[Records locating elements on screens]
* Start *

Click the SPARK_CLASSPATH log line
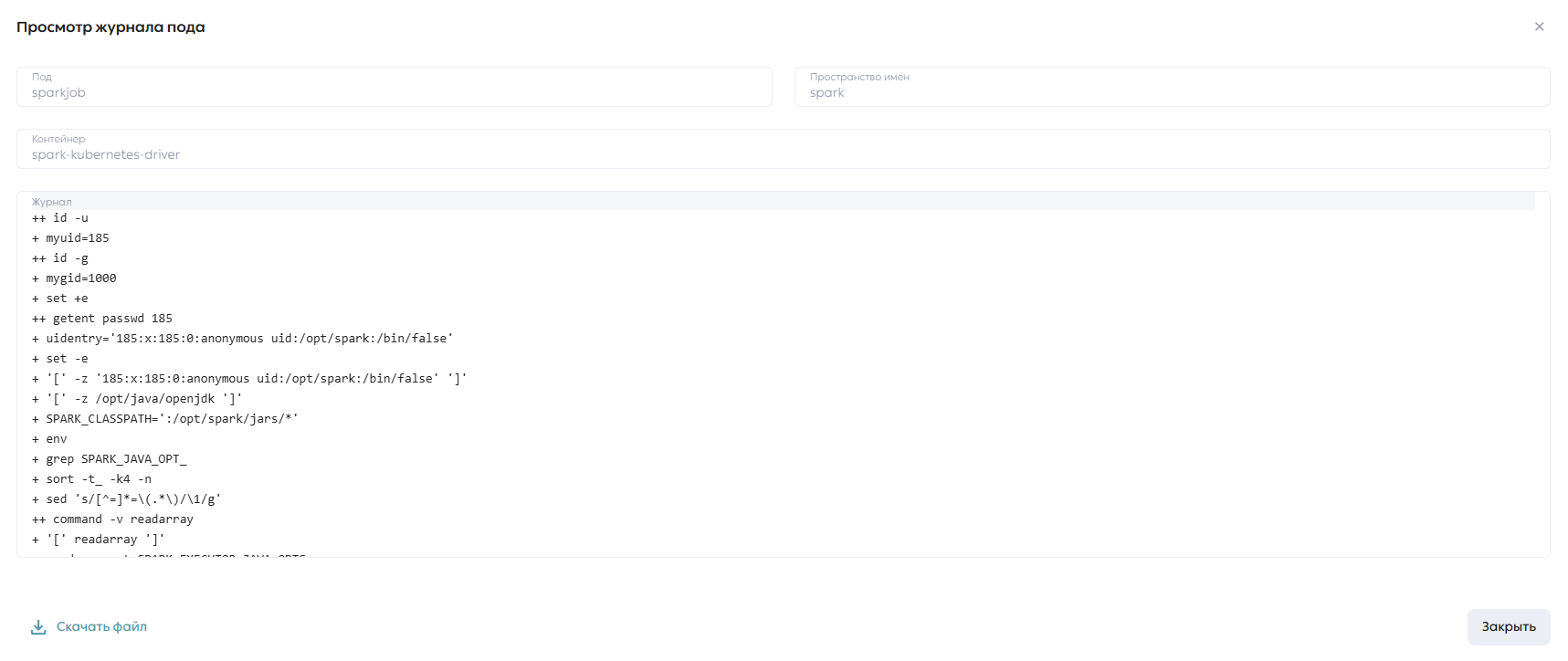The image size is (1568, 661). click(x=165, y=419)
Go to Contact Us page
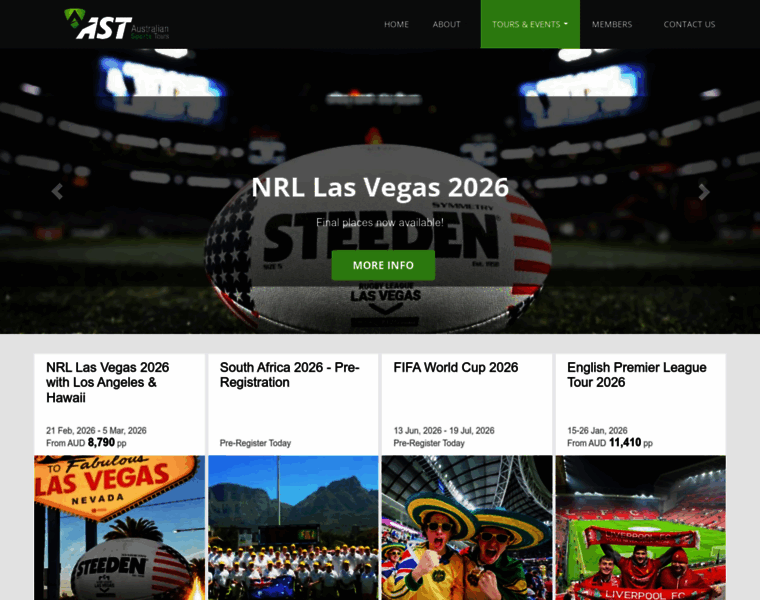The width and height of the screenshot is (760, 600). 689,24
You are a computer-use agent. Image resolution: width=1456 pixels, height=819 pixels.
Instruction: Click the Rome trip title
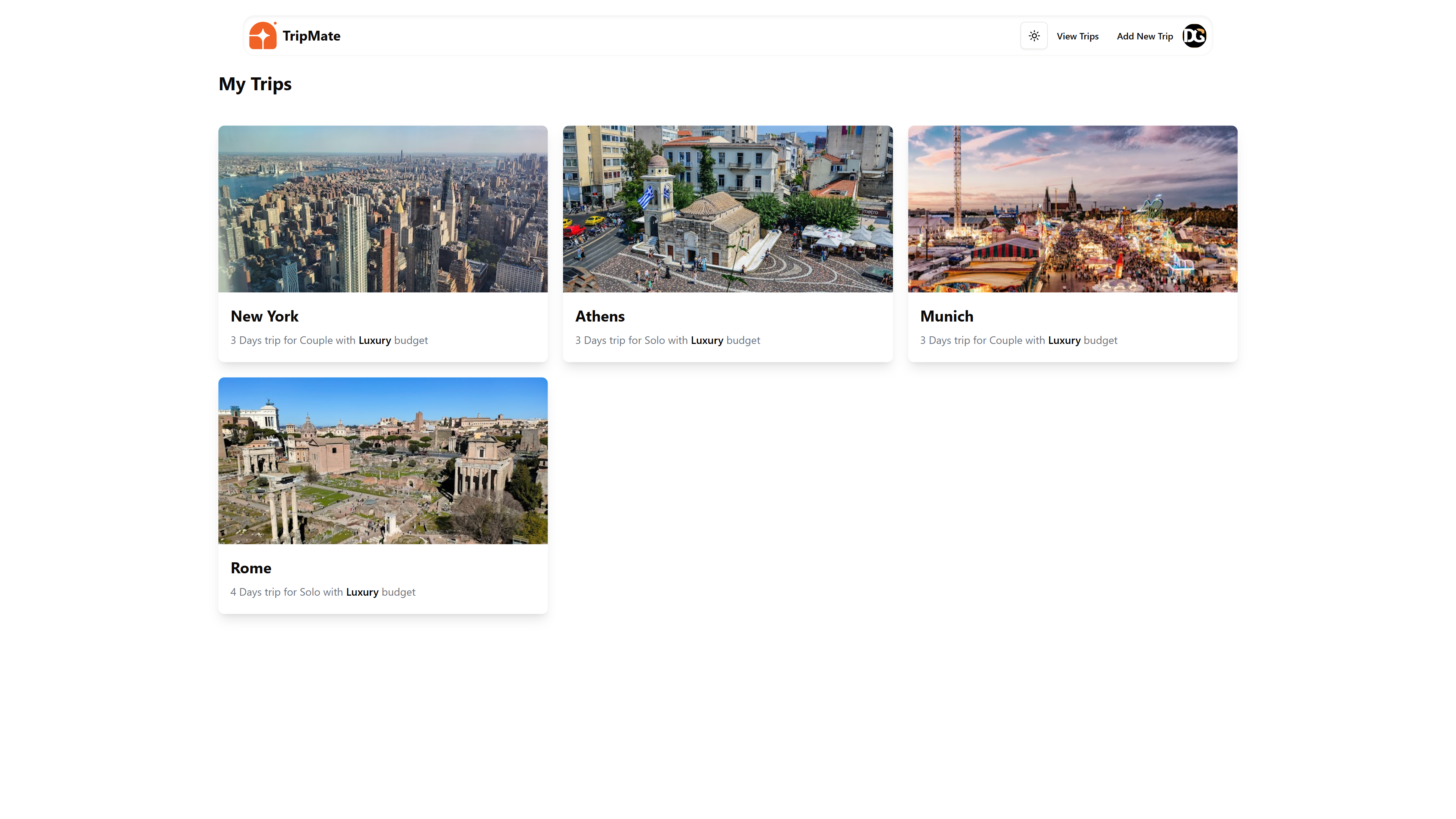click(x=251, y=568)
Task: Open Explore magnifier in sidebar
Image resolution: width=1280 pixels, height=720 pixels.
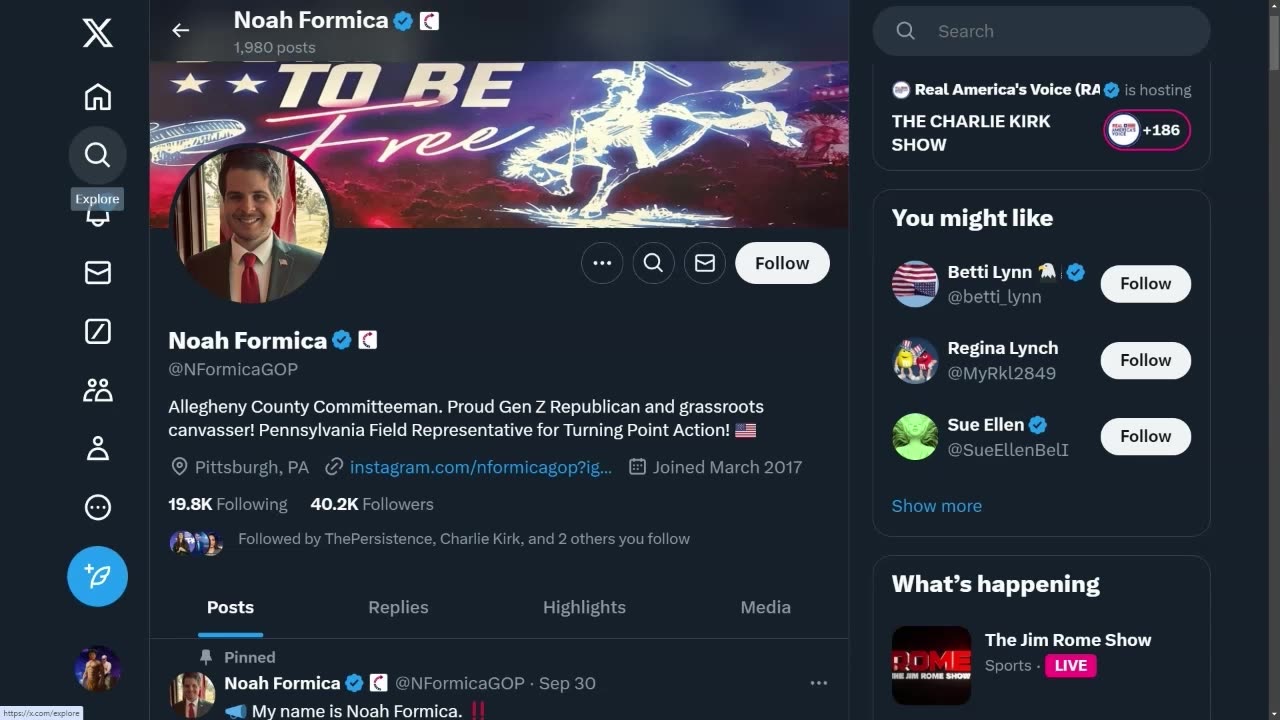Action: [97, 155]
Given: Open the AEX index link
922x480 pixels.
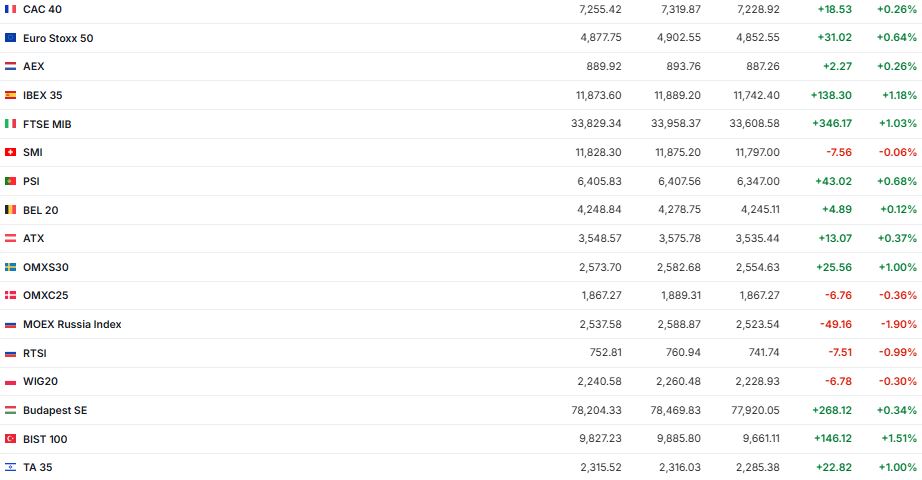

* End *

Do this — Reproduce every line of the material above word for word, leaving out the pictures.

Solution to this exercise —
Click the SPARK_CLASSPATH log line
The image size is (1568, 661). click(x=165, y=419)
Go to Contact Us page
The width and height of the screenshot is (760, 600). 689,24
You are a computer-use agent. Image resolution: width=1456 pixels, height=819 pixels.
Instruction: Click the Rome trip title
click(x=251, y=568)
Task: Open Explore magnifier in sidebar
Image resolution: width=1280 pixels, height=720 pixels.
Action: [97, 155]
Given: Open the AEX index link
922x480 pixels.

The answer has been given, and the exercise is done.